The Ottoman Empire traced its origins to Osman Bey, a 14th-century Turkish warlord whose conquest of Bursa, a formerly Christian Byzantine city, effectively ended his ancestors' nomadic tradition and laid the groundwork for what would become Islam's longest-lived dynasty. Taking a page from their Abassid predecessors in ninth-century Baghdad, Osman and his successors' conquests of Christian Byzantium left the previous regime's clerks and bureaucrats in place. They channeled the taxes they collected to line the sultans' pockets and to produce some of Islam's most impressive mosques and palaces.

Their expansion was aided, in part, by their pragmatic take on Islamic society, in which the Ottoman state took precedence over all other institutions, even family and religious affiliation. For example, at a time when Islamic fiefdoms in Turkey, Persia, and elsewhere were vying for power in the region, the Ottomans decided against recruiting military leaders and bureaucrats from the ranks of their Muslim brethren and instead created a new institution: the devshirme.

Composed of young Christian boys taken from newly conquered territories, they were essentially slaves to the Ottoman sultans. They were indoctrinated in Muslim religion, culture, and languages, then given the best possible education and channeled into the empire's highest bureaucratic and military ranks. The result was the creation of a social caste free of conflicting loyalties.

"The system was so beautiful in that they only had one allegiance—to the sultan," Islamic historian Esin Atil explains in the PBS documentary Islam: Empire of Faith. "No family, no region, no other ties. . . . Those who were brainy went to the palace schools and graduated into different levels of [political advisers] and governors....Those who were brawny went to the [military]."

With what was now the toughest, most disciplined army in the world, the Ottomans moved to expand their empire. And in 1453, Osman's heir, Mehmet the Conqueror, seized the Ottoman's ultimate prize: Constantinople, the capital of the dying Byzantine Empire. Within hours of breaching the city's walls with the innovative use of gunpowder, Mehmet laid claim to the Hagia Sophia, the city's—and, perhaps, Christianity's—greatest church.

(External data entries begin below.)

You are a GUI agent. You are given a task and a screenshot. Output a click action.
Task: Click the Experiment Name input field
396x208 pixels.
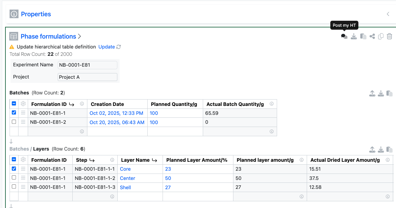tap(87, 65)
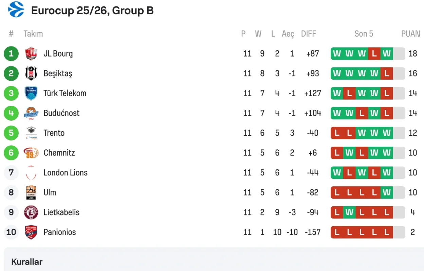
Task: Click the Beşiktaş team crest
Action: point(31,74)
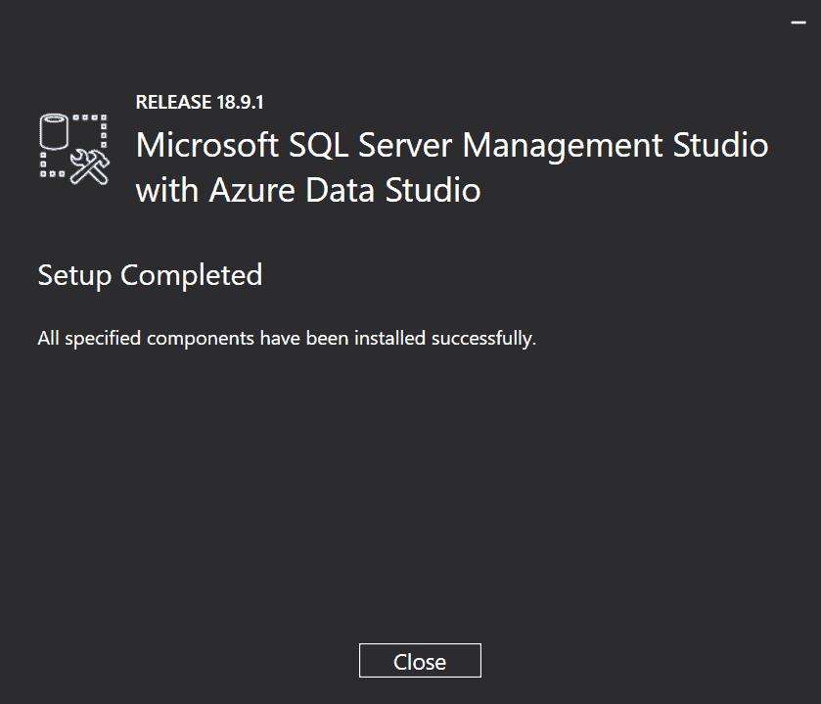Select the database cylinder in the SSMS icon
The width and height of the screenshot is (821, 704).
[54, 130]
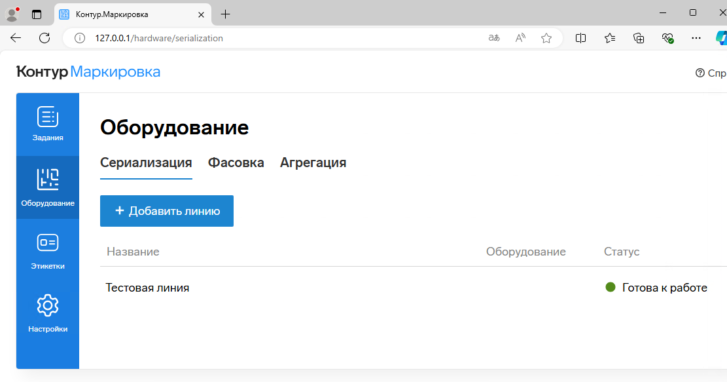Select the Сериализация tab
Screen dimensions: 727x382
tap(146, 162)
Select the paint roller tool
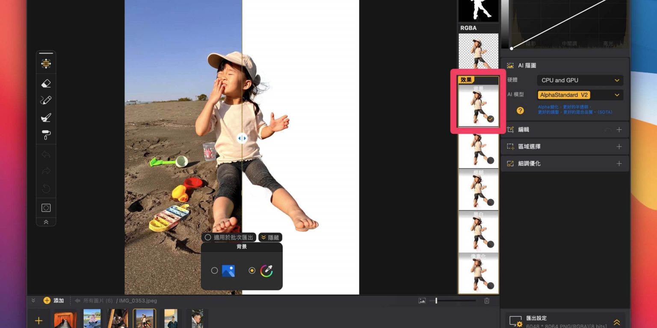 click(x=46, y=135)
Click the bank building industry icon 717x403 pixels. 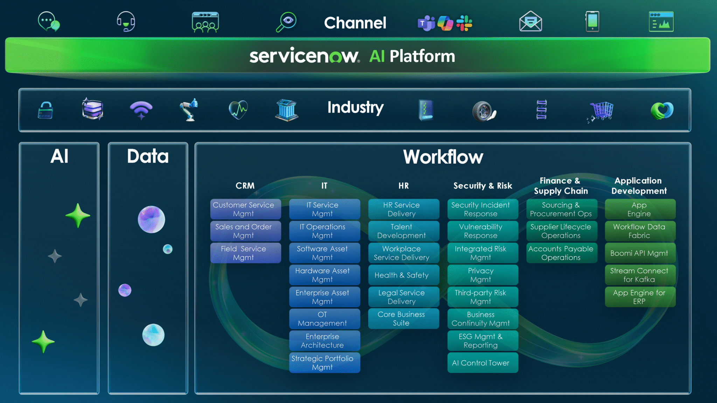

He transformed the church into a mosque and renamed the city Istanbul.

Mehmet's successors further expanded the Ottomans' reach, adding Syria, Egypt, and Islam's holiest Arabian sites, as well as portions of Eastern Europe. By the time the sultan Suleiman came to power in 1520, the Ottoman Empire was at its peak. The 10th descendant of Osman, Suleiman was named for the Old Testament's King Solomon, and he set about to reign in a manner no less grand.

In addition to his military conquests in Belgrade and Hungary, Suleiman took advantage of his great wealth to refurbish the Dome of the Rock mosque in Jerusalem. He also commissioned his chief architect to create what remains one of Islam's greatest architectural legacies: the massive Suleymaniye mosque overlooking Istanbul, a vast domed complex that included a hospital, school, and library. When it was completed, Suleiman was so overwhelmed, he boasted, "Oh, Solomon! I have surpassed thee."

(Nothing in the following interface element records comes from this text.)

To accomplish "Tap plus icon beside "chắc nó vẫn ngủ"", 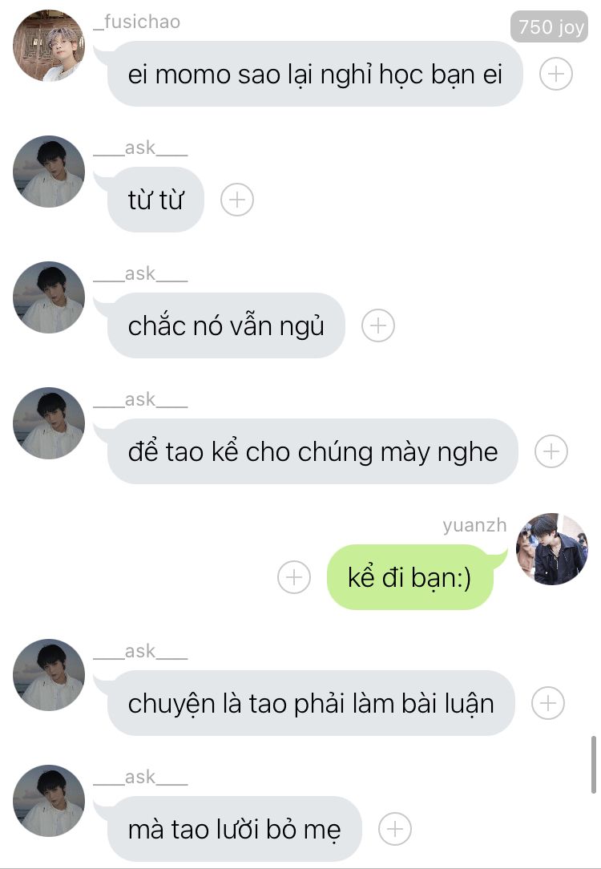I will pos(377,325).
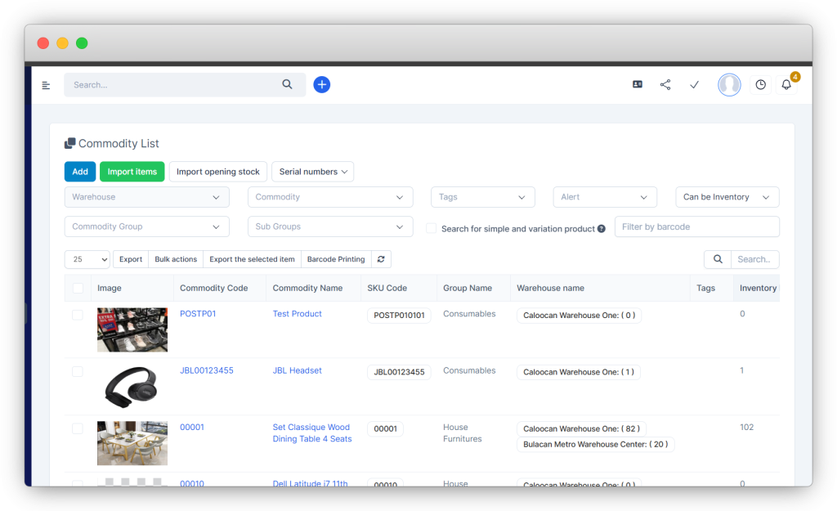Open the POSTP01 commodity code link
This screenshot has width=837, height=511.
click(198, 314)
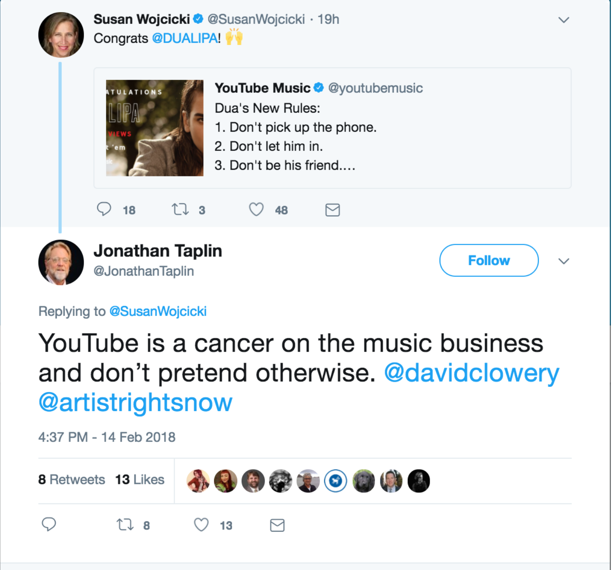This screenshot has width=614, height=570.
Task: Reply to Susan Wojcicki's tweet
Action: pyautogui.click(x=104, y=210)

Yet for all his power, Suleiman ultimately failed to carry the banner of Islam into the center of Europe. His siege of Vienna in 1529 ended in retreat. And although he vowed to return, he never did. Instead, he became consumed by the same sort of succession battles that had long undermined the Ottoman Empire; one of his four wives, Hurrem, claimed to have learned of a plot by Suleiman's first-born son and heir, Mustafa, to take over the throne. (Hurrem favored her own son, Selim II, for the sultanate.) Suleiman ordered Mustafa's execution and then descended into melancholy. He himself died in 1566, leaving the throne to Selim II, who soon squandered his legacy with sex and alcohol and left the empire to slowly crumble.

The center of global power would soon shift, as the Old World of Europe turned toward the New World across the Atlantic Ocean, eventually leaving the Ottomans in the historical dust. As a religion, Islam would continue to grow, to become the world's second-largest faith. But never again would it hold political or social dominion over the globe.